• DESCRIPTION OF THE TASK: Please reproduce the entire listing, character for character.

BEGIN STORED DATA

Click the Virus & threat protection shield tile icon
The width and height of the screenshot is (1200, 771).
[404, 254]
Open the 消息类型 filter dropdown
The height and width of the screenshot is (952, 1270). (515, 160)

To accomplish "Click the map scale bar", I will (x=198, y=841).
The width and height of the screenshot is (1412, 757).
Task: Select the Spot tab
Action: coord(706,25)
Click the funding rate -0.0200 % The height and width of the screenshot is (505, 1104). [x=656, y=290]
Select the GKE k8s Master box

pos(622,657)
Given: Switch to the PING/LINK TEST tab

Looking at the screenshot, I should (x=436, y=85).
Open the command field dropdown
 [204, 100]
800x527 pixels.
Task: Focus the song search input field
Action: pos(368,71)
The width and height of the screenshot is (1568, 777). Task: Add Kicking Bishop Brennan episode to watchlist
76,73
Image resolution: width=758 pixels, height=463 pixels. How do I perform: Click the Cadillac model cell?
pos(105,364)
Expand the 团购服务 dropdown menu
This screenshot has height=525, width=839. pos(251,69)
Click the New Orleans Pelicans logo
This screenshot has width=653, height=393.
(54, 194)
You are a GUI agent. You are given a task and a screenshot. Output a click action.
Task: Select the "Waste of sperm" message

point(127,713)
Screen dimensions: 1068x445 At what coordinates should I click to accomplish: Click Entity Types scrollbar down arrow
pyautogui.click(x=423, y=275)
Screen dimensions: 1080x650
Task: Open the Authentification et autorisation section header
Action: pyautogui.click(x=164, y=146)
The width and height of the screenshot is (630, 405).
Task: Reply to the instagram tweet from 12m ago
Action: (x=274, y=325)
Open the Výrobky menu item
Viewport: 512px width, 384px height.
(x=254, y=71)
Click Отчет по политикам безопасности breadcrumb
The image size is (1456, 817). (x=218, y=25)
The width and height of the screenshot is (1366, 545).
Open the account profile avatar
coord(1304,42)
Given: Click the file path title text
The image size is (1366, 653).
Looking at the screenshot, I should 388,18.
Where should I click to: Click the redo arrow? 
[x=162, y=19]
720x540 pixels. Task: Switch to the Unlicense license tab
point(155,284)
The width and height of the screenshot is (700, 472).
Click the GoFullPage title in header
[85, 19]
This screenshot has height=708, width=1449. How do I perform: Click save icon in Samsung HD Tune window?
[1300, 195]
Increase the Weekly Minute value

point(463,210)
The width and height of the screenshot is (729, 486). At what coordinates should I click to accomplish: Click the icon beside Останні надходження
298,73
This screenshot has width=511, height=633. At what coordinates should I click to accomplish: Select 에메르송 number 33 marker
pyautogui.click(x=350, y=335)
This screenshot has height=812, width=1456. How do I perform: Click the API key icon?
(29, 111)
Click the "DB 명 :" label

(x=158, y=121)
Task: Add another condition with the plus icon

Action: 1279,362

END STORED DATA

• RESULT BELOW:
Click the Virus & threat protection shield tile icon
The width and height of the screenshot is (1200, 771).
[404, 254]
Open the 消息类型 filter dropdown
The height and width of the screenshot is (952, 1270). (515, 160)

To accomplish "Click the map scale bar", I will (x=198, y=841).
The width and height of the screenshot is (1412, 757).
Task: Select the Spot tab
Action: coord(706,25)
Click the funding rate -0.0200 % The height and width of the screenshot is (505, 1104). [x=656, y=290]
Select the GKE k8s Master box

pos(622,657)
Given: Switch to the PING/LINK TEST tab

Looking at the screenshot, I should (x=436, y=85).
Open the command field dropdown
 [204, 100]
800x527 pixels.
Task: Focus the song search input field
Action: pos(368,71)
The width and height of the screenshot is (1568, 777). Task: Add Kicking Bishop Brennan episode to watchlist
76,73
Image resolution: width=758 pixels, height=463 pixels. How do I perform: Click the Cadillac model cell?
pos(105,364)
Expand the 团购服务 dropdown menu
This screenshot has height=525, width=839. pos(251,69)
Click the New Orleans Pelicans logo
This screenshot has width=653, height=393.
(54, 194)
You are a GUI agent. You are given a task and a screenshot. Output a click action.
Task: Select the "Waste of sperm" message

point(127,713)
Screen dimensions: 1068x445 At what coordinates should I click to accomplish: Click Entity Types scrollbar down arrow
pyautogui.click(x=423, y=275)
Screen dimensions: 1080x650
Task: Open the Authentification et autorisation section header
Action: pyautogui.click(x=164, y=146)
The width and height of the screenshot is (630, 405).
Task: Reply to the instagram tweet from 12m ago
Action: (x=274, y=325)
Open the Výrobky menu item
Viewport: 512px width, 384px height.
(x=254, y=71)
Click Отчет по политикам безопасности breadcrumb
The image size is (1456, 817). (x=218, y=25)
The width and height of the screenshot is (1366, 545).
Open the account profile avatar
coord(1304,42)
Given: Click the file path title text
The image size is (1366, 653).
Looking at the screenshot, I should 388,18.
Where should I click to: Click the redo arrow? 
[x=162, y=19]
720x540 pixels. Task: Switch to the Unlicense license tab
point(155,284)
The width and height of the screenshot is (700, 472).
Click the GoFullPage title in header
[85, 19]
This screenshot has height=708, width=1449. How do I perform: Click save icon in Samsung HD Tune window?
[1300, 195]
Increase the Weekly Minute value

point(463,210)
The width and height of the screenshot is (729, 486). At what coordinates should I click to accomplish: Click the icon beside Останні надходження
298,73
This screenshot has width=511, height=633. At what coordinates should I click to accomplish: Select 에메르송 number 33 marker
pyautogui.click(x=350, y=335)
This screenshot has height=812, width=1456. How do I perform: Click the API key icon?
(29, 111)
Click the "DB 명 :" label

(x=158, y=121)
Task: Add another condition with the plus icon

Action: 1279,362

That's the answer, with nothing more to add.